И далее А.Лежнев говорит: "Мы вспоминаем слова Пушкина о Вольтере, которого русский поэт осуждает за то, что тот не умел держаться с достоинством и независимо. Не применимы ли они еще в большей степени к Гейне? И мы невольно сравниваем... линию поведения Гейне со спокойной прямотой Герцена, со страстной монолитностью Тютчева... чисто прочерченным путем Пушкина... Мы удивлены: в отсталой России писатель умел уже соблюдать свое достоинство, а в общественно более развитой Германии... это оказывается не по силам!.." (стоит отметить, что А.Лежнев едва ли уместно говорит здесь об "отсталости" России; в модели поведения Гейне проступает скорее буржуазный "прогресс", нежели нечто архаическое).

Касается А.Лежнев и мюнхенского периода, отмечая, что Гейне "старался притворяться умеренным во время своего пребывания в Мюнхене (имея в виду профессорскую кафедру)" и вел "странные переговоры... с близкими разным правительствам людьми, в том числе и с каким-то жуликом - о получении брауншвейгского ордена".

Тютчев, конечно, не мог не знать тех поступков Гейне, о которых говорит Лежнев. Кроме того, Тютчев, без сомнения, был знаком с резкой полемикой, которую вели против Гейне такие виднейшие мюнхенские мыслители, как Франц Баадер, Иозеф Геррес и особенно проживший долгую жизнь Иоганн Деллингер (1799-1891), опубликовавший в 1828 году в издававшемся в Мюнхене журнале "Эос" четыре критических статьи о Гейне (Тютчев с глубоким сочувствием писал о Деллингере много позднее, в начале 1870-х годов, когда последний выступил как вождь "старокатоликов"; об этом пойдет речь в своем месте).

● Условия заданий
• A. Сколько критических статей о Гейне опубликовал Деллингер в журнале «Эос», согласно фрагменту о Гейне?
• B. Установите, согласуются ли с фрагментом о Гейне три утверждения, и для каждого ответьте «да» или «нет», дословно приведя решающие слова текста: (i) Иоганн Деллингер умер в 1891 году; (ii) Пушкин осуждал Вольтера за неумение держаться с достоинством и независимо; (iii) журнал «Эос» издавался в Берлине.
• C. Воспроизведите без изменений часть фрагмента о Гейне, которая начинается словами «Тютчев, конечно, не» и продолжается вплоть до слов «в своем месте).».

● Исходные данные
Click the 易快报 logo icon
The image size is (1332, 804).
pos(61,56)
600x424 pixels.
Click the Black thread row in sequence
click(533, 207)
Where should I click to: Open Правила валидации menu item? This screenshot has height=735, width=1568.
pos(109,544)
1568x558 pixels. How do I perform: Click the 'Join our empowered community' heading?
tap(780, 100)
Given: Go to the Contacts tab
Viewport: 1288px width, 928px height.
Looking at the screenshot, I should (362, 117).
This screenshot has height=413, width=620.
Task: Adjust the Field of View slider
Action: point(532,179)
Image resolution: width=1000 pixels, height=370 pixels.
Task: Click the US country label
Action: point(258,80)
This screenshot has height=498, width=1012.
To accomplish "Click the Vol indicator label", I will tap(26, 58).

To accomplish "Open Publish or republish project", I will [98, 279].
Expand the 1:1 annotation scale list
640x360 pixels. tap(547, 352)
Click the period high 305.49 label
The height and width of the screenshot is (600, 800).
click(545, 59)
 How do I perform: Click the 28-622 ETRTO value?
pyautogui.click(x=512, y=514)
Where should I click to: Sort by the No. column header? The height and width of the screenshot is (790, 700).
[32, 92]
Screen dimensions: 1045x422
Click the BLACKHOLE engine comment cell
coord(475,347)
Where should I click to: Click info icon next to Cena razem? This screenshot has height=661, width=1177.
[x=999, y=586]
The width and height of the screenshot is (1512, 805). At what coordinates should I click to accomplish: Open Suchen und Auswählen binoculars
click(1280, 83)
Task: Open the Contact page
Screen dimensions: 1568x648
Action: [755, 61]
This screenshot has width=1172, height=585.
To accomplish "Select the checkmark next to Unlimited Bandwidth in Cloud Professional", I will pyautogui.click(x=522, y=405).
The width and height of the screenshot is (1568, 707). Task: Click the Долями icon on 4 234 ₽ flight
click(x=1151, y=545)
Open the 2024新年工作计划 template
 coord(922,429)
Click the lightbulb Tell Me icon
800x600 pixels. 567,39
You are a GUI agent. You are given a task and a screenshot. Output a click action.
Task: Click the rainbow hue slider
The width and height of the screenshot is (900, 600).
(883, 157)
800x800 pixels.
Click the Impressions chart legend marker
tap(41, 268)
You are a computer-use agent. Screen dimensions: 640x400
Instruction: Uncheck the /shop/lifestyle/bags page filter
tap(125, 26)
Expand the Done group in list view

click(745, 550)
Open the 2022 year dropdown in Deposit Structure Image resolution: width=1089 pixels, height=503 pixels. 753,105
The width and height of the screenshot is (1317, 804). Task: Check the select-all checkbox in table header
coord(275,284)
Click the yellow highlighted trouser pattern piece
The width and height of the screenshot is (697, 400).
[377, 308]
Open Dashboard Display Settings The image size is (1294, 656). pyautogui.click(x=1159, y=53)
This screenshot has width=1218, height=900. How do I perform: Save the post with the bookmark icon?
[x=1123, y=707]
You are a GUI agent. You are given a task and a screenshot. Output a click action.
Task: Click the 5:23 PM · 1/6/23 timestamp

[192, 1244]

● Ответы к заданиям
• A. Четыре статьи.

• B.
(i) Да: «Иоганн Деллингер (1799-1891)».
(ii) Да: «которого русский поэт осуждает за то, что тот не умел держаться с достоинством и независимо».
(iii) Нет: «в издававшемся в Мюнхене журнале "Эос"».

• C.
Тютчев, конечно, не мог не знать тех поступков Гейне, о которых говорит Лежнев. Кроме того, Тютчев, без сомнения, был знаком с резкой полемикой, которую вели против Гейне такие виднейшие мюнхенские мыслители, как Франц Баадер, Иозеф Геррес и особенно проживший долгую жизнь Иоганн Деллингер (1799-1891), опубликовавший в 1828 году в издававшемся в Мюнхене журнале "Эос" четыре критических статьи о Гейне (Тютчев с глубоким сочувствием писал о Деллингере много позднее, в начале 1870-х годов, когда последний выступил как вождь "старокатоликов"; об этом пойдет речь в своем месте).